During the fall-winter months of 1942-1943 Nazi Germany suffered its first major military defeats in several theaters of the war: The defeat at El Alamein, followed by the landing of Allied forces in North- Africa (Operation Torch) and the encircling of the Sixth Army at Stalingrad signaled a possible shift in the course of the war. However, despite these setbacks the Nazis proceeded with the extermination policies. On February 7, 1943, several days after the German surrender at Stalingrad, Hitler addressed a group of Gauleiters (district party leaders) assembled at Rastenburg. He repeated his threat that Jewry must be eliminated from Europe.
Show more
Transport Cv left Prague (Praha) to Theresienstadt on March 6, 1943, and arrived in Theresienstadt on the same day. It consisted of approx.1,021 Jews.
Excerpt from Ella Lea Eisinger's Testimony
In March 1943 I was informed that I was being transferred to Theresienstadt […] I locked up the house and carried my luggage to the collection point, which was located in Prague’s fair grounds. Thousands of people were crowded together. A mixture of elder people – children, women and men hurrying from one registration to another. The people were frightened. The Gestapo stood guard over the people. The Jewish community placed wardens at the site. I remained at the collection point for three days. The food was insufficient. We boarded a train at station in a suburb of Prague […] The Gestapo guarded us while we traveled to Prague. The journey lasted for hours. We arrived in the afternoon and had to march for over an hour to the gates of the camp, There the Gestapo received us, shouting order out loud: “Leave your bags and move forward”. We were registered once again, this time in the Mageduburger barracks.
Historical Background
Following the occupation of Czechoslovakia by Nazi Germany in March 1939, and the declaration of a Slovak republic on March 14, Hitler announced on March 15 the establishment of the Protectorate of Bohemia and Moravia. Between 1939 and 1941 the Nazi authorities in the Protectorate carried out various anti-Jewish measures, which included the harassment of Jews and of Jewish institutions and the confiscation of property.

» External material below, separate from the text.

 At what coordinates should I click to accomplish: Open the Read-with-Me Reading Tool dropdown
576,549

On October 10, 1941, the newly appointed Reichsprotektor, Reinhard Heydrich, summoned several SS officers, among them Adolf Eichmann, to a meeting in Prague (Praha). Heydrich, who was also chief of the Reich Main Security Office (Reichssicherheitshauptamt - RSHA), revealed a plan to deport 5,000 Jews from the Protectorate to Eastern Europe and in addition to expel the remaining Jews of the Protectorate to an assembly camp in Bohemia. Theresienstadt, a garrison town built in the 18th century, located about 60 kilometers north of Prague, was chosen to serve as the place for concentrating the Jews of Bohemia and Moravia.
Beginning November 24, 1941, a transport departed from Prague to Theresienstadt once a week. The “Zentralstelle für jüdische Auswanderung“ (Central Office for Jewish Emigration), headed by Hans Guenther, issued deportation lists in accordance with a name file it had. Each list contained 1,200 - 1,300 names. The local Jewish community was assigned the task of choosing 1,000 people who would be deported to Theresienstadt. An announcement was distributed (usually at night) that stated the exact date and hour at which the deportees were to report to the assembly site.

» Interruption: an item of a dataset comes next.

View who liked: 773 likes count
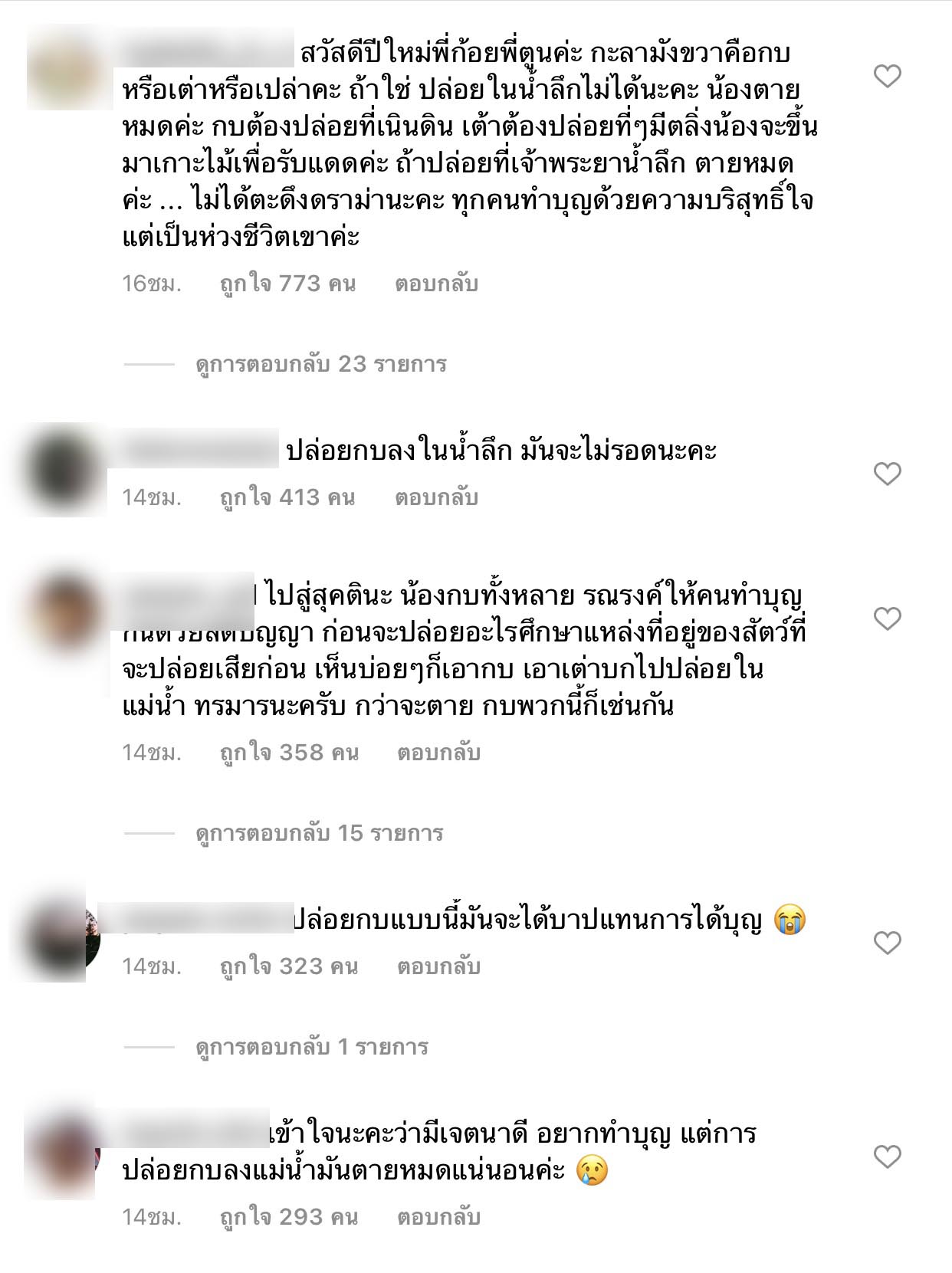The width and height of the screenshot is (952, 1273). 287,284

The deportees were first assembled at the Trade Fair Grounds (Messepalais) located in Holesovice, a suburb of Prague. They were allotted “living space”, a tiny piece of bare ground in a group of dirty shacks, lacking sanitary facilities. Czech policemen guarded the perimeter, while SS men were stationed inside.
During their stay at this site, the deportees were required to fill in numerous forms, which included a declaration of personal assets, and to hand over ration cards, house keys, valuables and cash. During this registration process many of the deportees were subjected to exhaustive and, often brutal methods of questioning.
After three days, armed SS guards, German policemen and Czech gendarmes escorted the deportees to the Holesovice train station. Most transports from Prague usually departed before dawn or late at night. Following a three-hour journey the trains arrived at the station in Bohusovice. SS guards, Czech gendarmes, and a group of ghetto inmates awaited the deportees. Afterwards, they were forced to march three kilometers to Theresienstadt, while carrying their baggage. Deportees who were unfit to walk were driven by trucks or tractors to the ghetto. On their arrival in Theresienstadt they were brought to the absorption area known in the ghetto as the Schleuse. The deportees remained there for two to three days, during which the SS men and the Czech policemen confiscated many of their belongings. Afterwards, they were housed in the army barracks under harsh conditions.
The Nazis sought to portray Theresienstadt as an “exemplary Jewish settlement”, camouflaging their true objective of annihilating the Jewish people. Essentially, Theresienstadt served as a transit camp for the Jews. Starting in January 1942, transports from Theresienstadt were sent to Riga and, as the year wore on, transports of Jewish deportees were sent to extermination camps and murder sites, including Auschwitz, Treblinka and Maly Trostenets.